[[ EXTRACTED RECORDS, beginning ]]

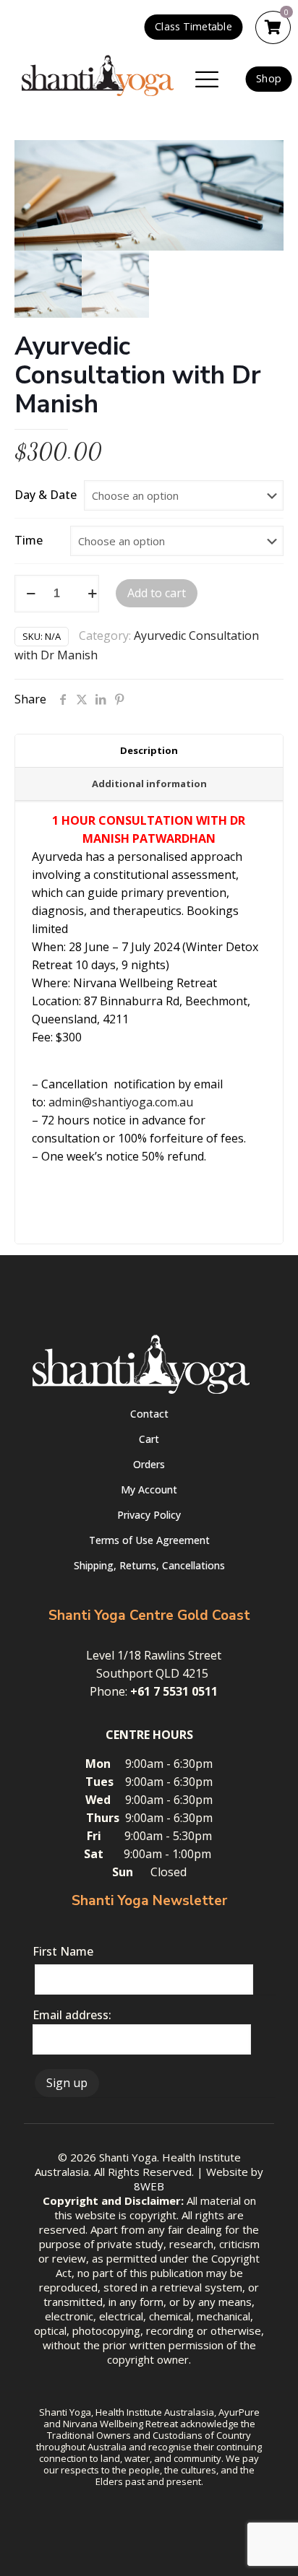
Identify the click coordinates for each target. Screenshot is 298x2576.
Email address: (72, 2015)
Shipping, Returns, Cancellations (149, 1565)
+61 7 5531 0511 (174, 1691)
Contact (149, 1414)
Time (28, 540)
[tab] (149, 751)
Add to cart (156, 593)
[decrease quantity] (30, 593)
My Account (149, 1489)
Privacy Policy (149, 1515)
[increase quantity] (92, 593)
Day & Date (45, 495)
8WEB (149, 2186)
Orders (149, 1464)
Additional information (149, 783)
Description (149, 750)
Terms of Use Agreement (149, 1540)
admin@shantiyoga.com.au (120, 1102)
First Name (63, 1951)
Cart (149, 1439)
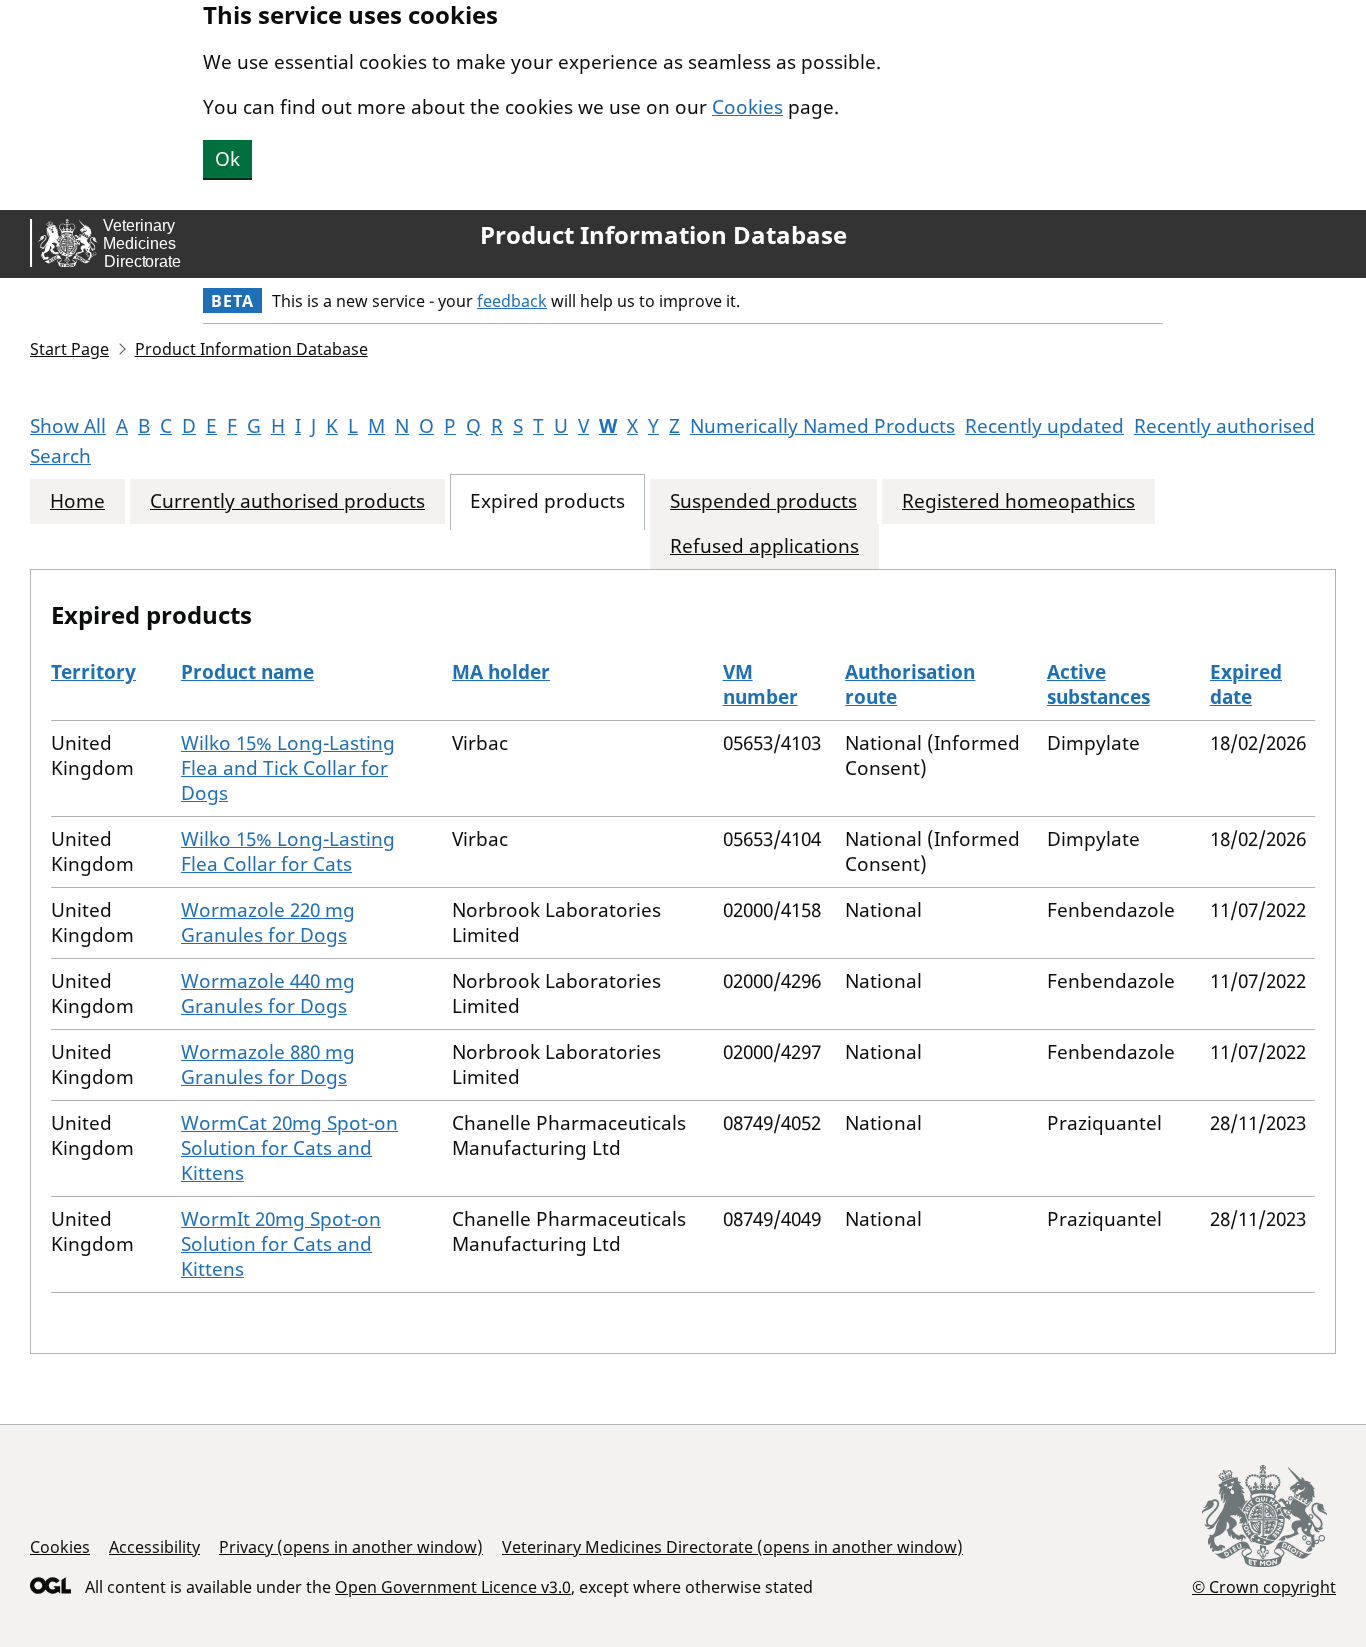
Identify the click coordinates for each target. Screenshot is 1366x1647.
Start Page (69, 349)
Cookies (747, 107)
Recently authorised (1224, 426)
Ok (227, 159)
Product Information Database (663, 235)
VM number (760, 684)
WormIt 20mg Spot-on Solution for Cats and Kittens (281, 1244)
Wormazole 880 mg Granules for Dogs (268, 1064)
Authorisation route (910, 684)
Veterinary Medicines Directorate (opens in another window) (732, 1547)
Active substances (1098, 684)
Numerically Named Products (822, 426)
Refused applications (764, 546)
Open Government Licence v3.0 (453, 1587)
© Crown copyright (1264, 1586)
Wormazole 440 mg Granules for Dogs (268, 993)
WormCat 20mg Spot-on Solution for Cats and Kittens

[[ EXTRACTED RECORDS, end ]]

■ **EXERCISE GOAL**
The number of lines in the entries holding the word "Dogs" is what is needed. Supply that number only.

■ **SOLUTION BELOW**
2